Good behaviors — like quitting smoking or staying slender or being happy — pass from friend to friend almost as if they were contagious viruses. The participants, the data suggested, influenced one another’s health just by socializing. And the same was true of bad behaviors — clusters of friends appeared to “infect” each other with obesity, unhappiness and smoking.Anyone who is even a remotely casual reader of this blog (the few, the proud :)) knows that Dan is pretty much a self-confessed exercise zealot. A few years ago Dan was just another middle-aged guy when he went on a serious diet and began martial arts training and now he is WAY out on the curve as far as physical fitness for his age group.
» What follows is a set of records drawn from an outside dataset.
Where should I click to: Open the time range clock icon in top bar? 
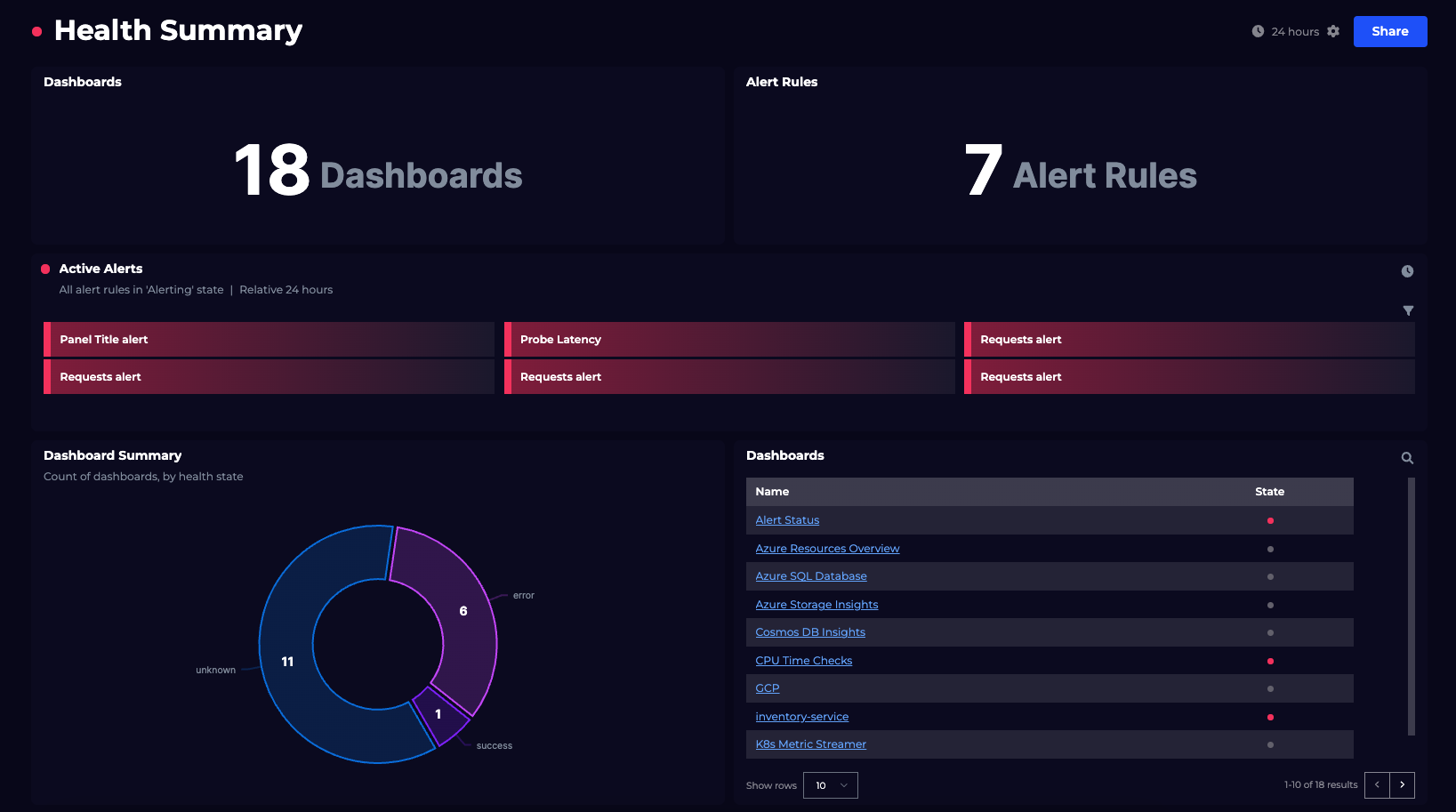(1257, 30)
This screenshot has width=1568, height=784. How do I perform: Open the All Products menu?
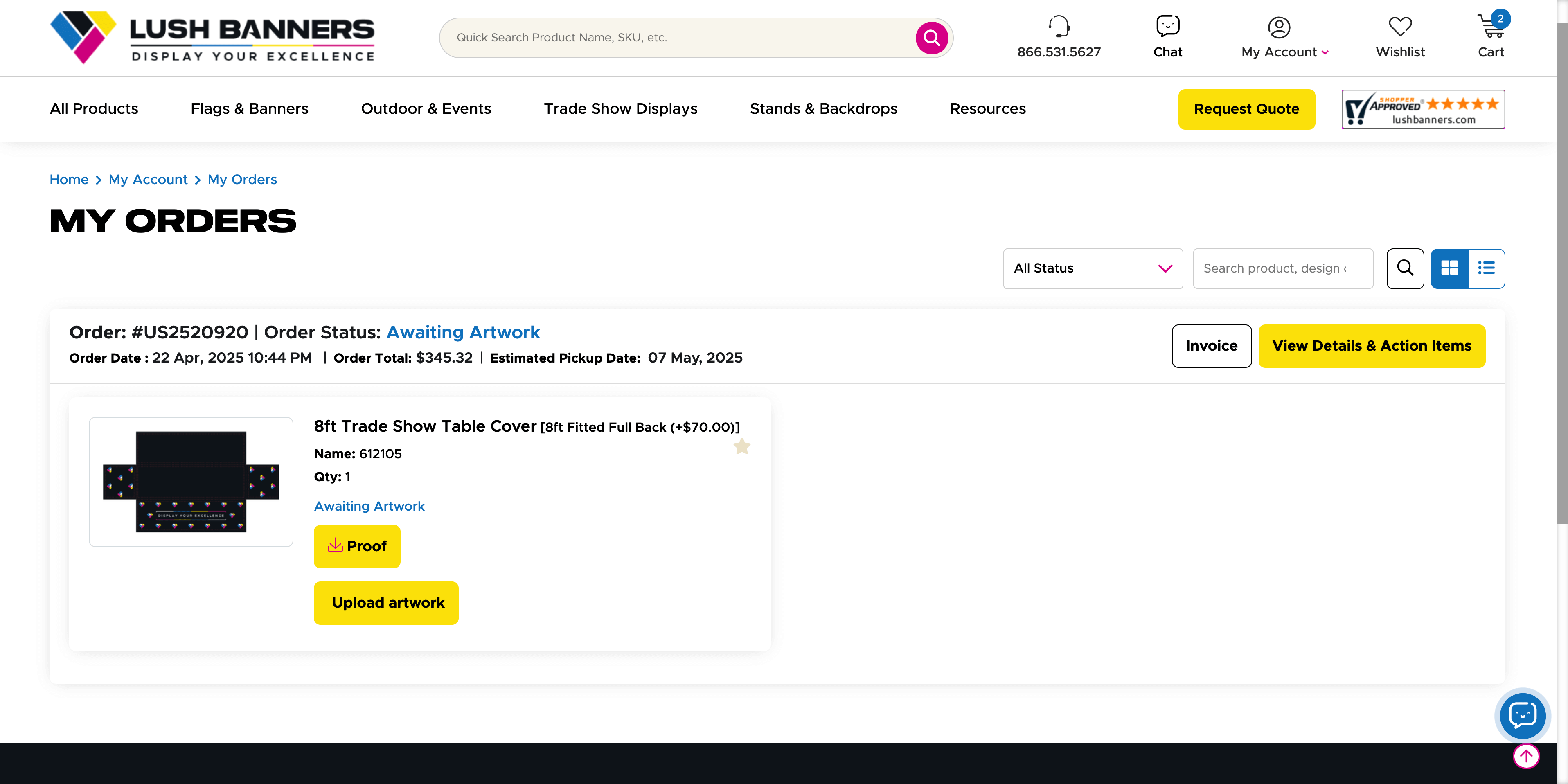(94, 109)
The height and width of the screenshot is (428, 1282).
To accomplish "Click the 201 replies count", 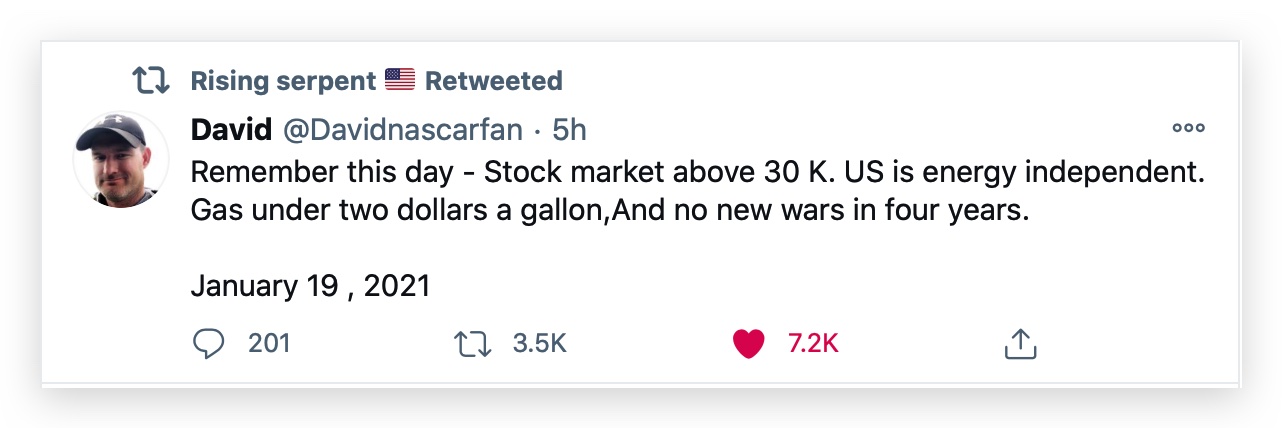I will click(x=269, y=344).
For me, this has helped. While I am not a zealot a few years ago I couldn't imagine running at all but I have moved from a 5k to a 10k to soon a 10 mile. Maybe late in 2011 I will run a half marathon but not quite there, yet.
And Dan has helped with his relatively-polite scolding. It does make sense to live a healthier life and he is living proof that you can do it.
Dan recently talked about his multi-sport training; for me, the day I signed up for a 10 mile run a few months out I broke a middle toe. In the past that would have been a great excuse for not working out; but that same morning I got up and went to the trainer and that weekend I tried something new for me - the stair master (because it was less jarring on my toe and I want it to heal). While many people do that without too much trouble, an hour on that damn thing completely had me soaked with sweat, and on a relatively low setting. But when you start out something new it is always harder; I'm sure after a while I will get the hang of it a bit better.
So Dan's sport zealotry has rubbed off on me, and heck I probably am in the top 20% of health for my age, from barely in the top half previously. That's still an upward trend. And just getting up and working out in pretty much all conditions without too much of a second thought is also par for the course.